対象文章:
━━━━
ハイ、Aizu Advent Calendar 22日目は、ヅ大最速で卒論テーマにAndroidを選んだ残念な人のわたくしがお送り致します。
僕がAndroidに初めて触れた2009年の夏には、右も左も分からない中で手探りで情報を探すしかない状態でした。しかし2012年の今日ではAndroid+iPhoneによってガラケーが駆逐されかけているという、当時から想像はしていたものの本当にそうなってビックリしているような時代になっています。
そんな状況に比例して、もちろん技術書の数も当時とは比べ物にならないくらいに増えています。というか、増えすぎです。
入門書だけで42冊とか何かのジョークやで。
そんなわけで、これからAndroidアプリ開発に手を出したいんだけど、どの本から読んだらいいかさっぱり分からないヅ大生たちに、独断と偏見で選んだ7冊を紹介します。
前略、1次情報を疎かにしてはいけない
Develop | Android Developers
Design | Android Developers
会津の新兵どもへ。貴様らは英語で数学を学び、英語でオートマトンを学び、英語でデータベースを学び、英語でアーキテクチャを学んできた。
今更何を日本語に拘っている! 全ての情報は公式にこそある! 公式を読め!!!
訳:
Androidの公式チュートリアルや公式ドキュメントは、内容だけ見れば大変丁寧で、かつ網羅的であり、更新も頻繁に行われています。また、(技術系の英文全般に言えることですが)日常英会話に比べると、比較的平易な言葉で書かれており、会津大学で数年を過ごした感覚があれば、充分に読解が可能なレベルです。
━━━━
抽出データ:
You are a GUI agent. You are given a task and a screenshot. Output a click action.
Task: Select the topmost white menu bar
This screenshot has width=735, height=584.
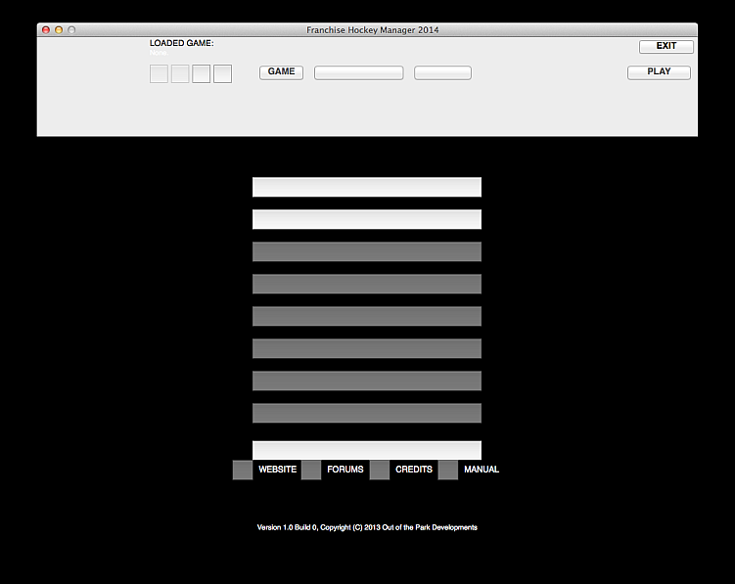[x=367, y=187]
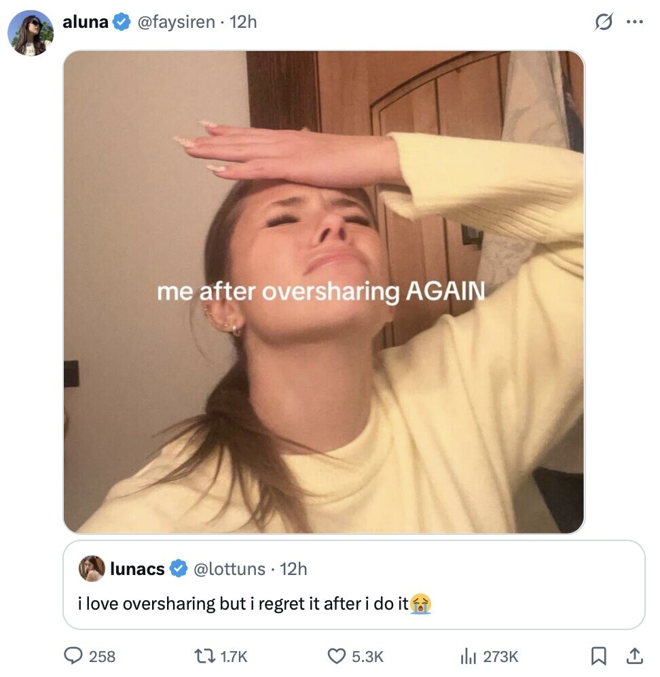660x677 pixels.
Task: Click the lunacs display name
Action: [x=137, y=568]
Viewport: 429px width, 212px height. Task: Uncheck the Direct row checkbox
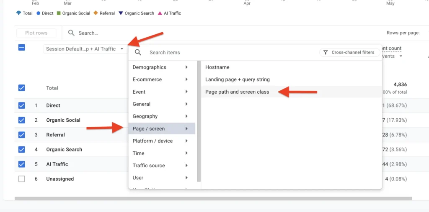(22, 105)
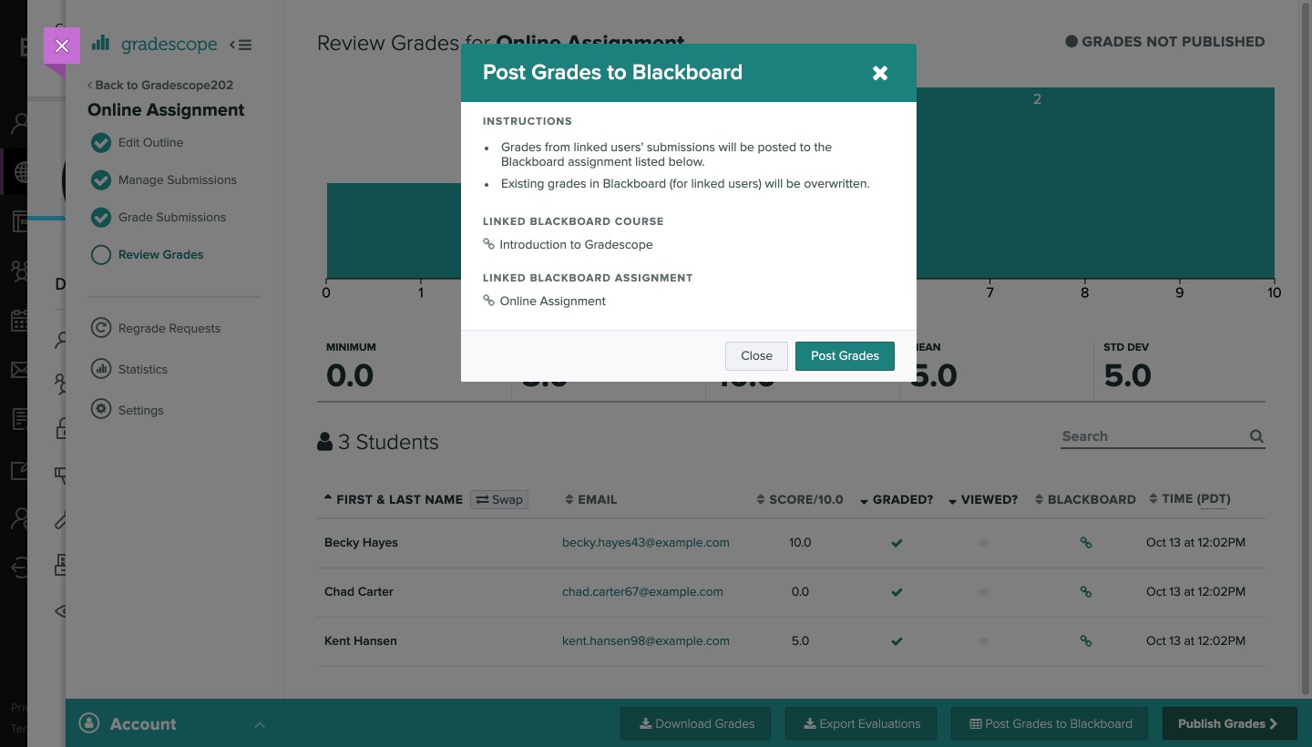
━━━━
作業一覧:
A. 対象文章で「Androidの公式チュートリアルや公式ドキュメントは」から始まる段落を、主要な事実を残したまま簡潔な箇条書きにしてください。
B. 対象文章のうち、「そんな状況に比例して、もちろ」で始まり「今更何を日本語に拘っている! 全ての情報は公式にこそある! 公式を読め!!!」まで続く箇所を、そのまま打ち直してください。

課題別解答:
A.
- Androidの公式チュートリアルと公式ドキュメントは、内容が丁寧で網羅的であり、頻繁に更新されている。
- 技術系の英文であるため、日常英会話より比較的平易な言葉で書かれている。
- 会津大学で数年を過ごした感覚があれば、十分に読解できるレベルである。

B.
そんな状況に比例して、もちろん技術書の数も当時とは比べ物にならないくらいに増えています。というか、増えすぎです。
入門書だけで42冊とか何かのジョークやで。
そんなわけで、これからAndroidアプリ開発に手を出したいんだけど、どの本から読んだらいいかさっぱり分からないヅ大生たちに、独断と偏見で選んだ7冊を紹介します。
前略、1次情報を疎かにしてはいけない
Develop | Android Developers
Design | Android Developers
会津の新兵どもへ。貴様らは英語で数学を学び、英語でオートマトンを学び、英語でデータベースを学び、英語でアーキテクチャを学んできた。
今更何を日本語に拘っている! 全ての情報は公式にこそある! 公式を読め!!!